Aim of the exercise — Print all records exactly, pictures left out.

Input records —
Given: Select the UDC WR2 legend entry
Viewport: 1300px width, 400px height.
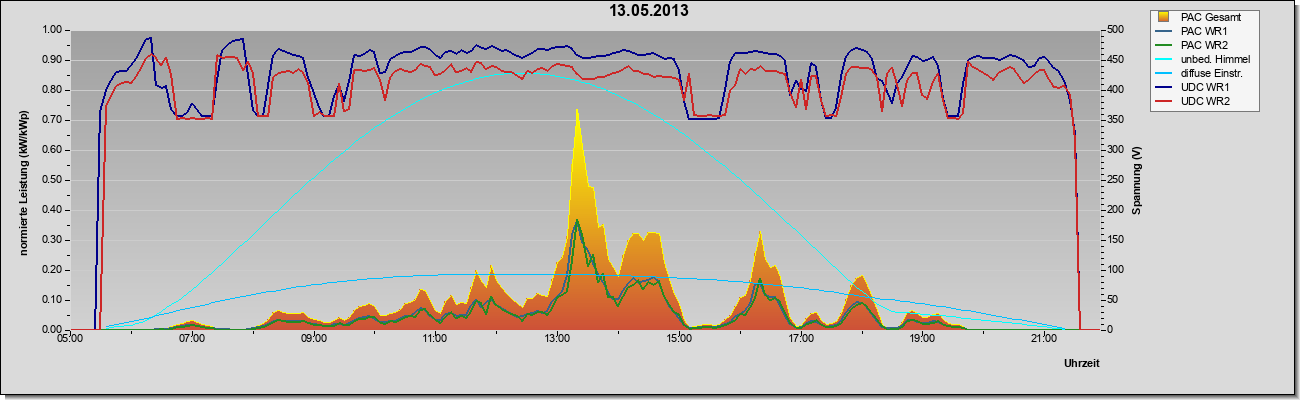Looking at the screenshot, I should pyautogui.click(x=1204, y=103).
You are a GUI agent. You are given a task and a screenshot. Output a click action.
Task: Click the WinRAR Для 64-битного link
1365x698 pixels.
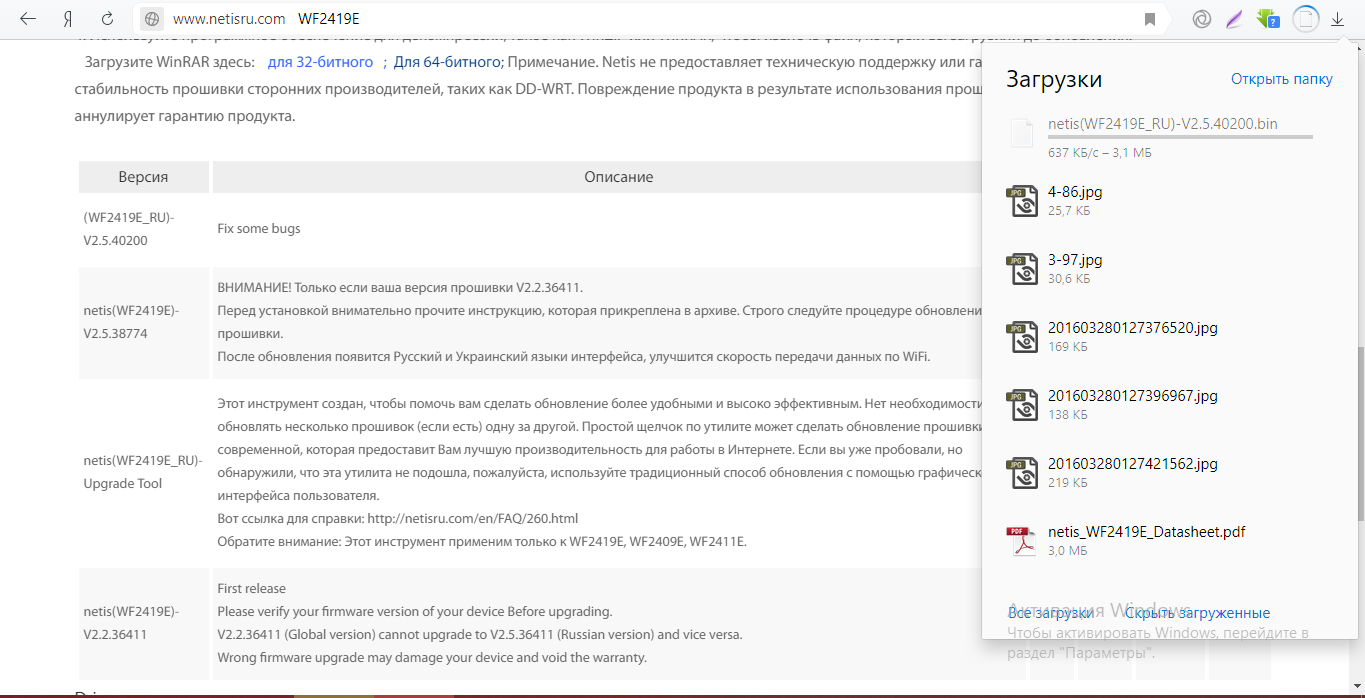click(446, 62)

Task output —
Given: Select the UDC WR2 legend entry
Viewport: 1300px width, 400px height.
Looking at the screenshot, I should pyautogui.click(x=1204, y=103).
You are a GUI agent. You are given a task and a screenshot. Output a click action.
Task: Click the WinRAR Для 64-битного link
1365x698 pixels.
click(446, 62)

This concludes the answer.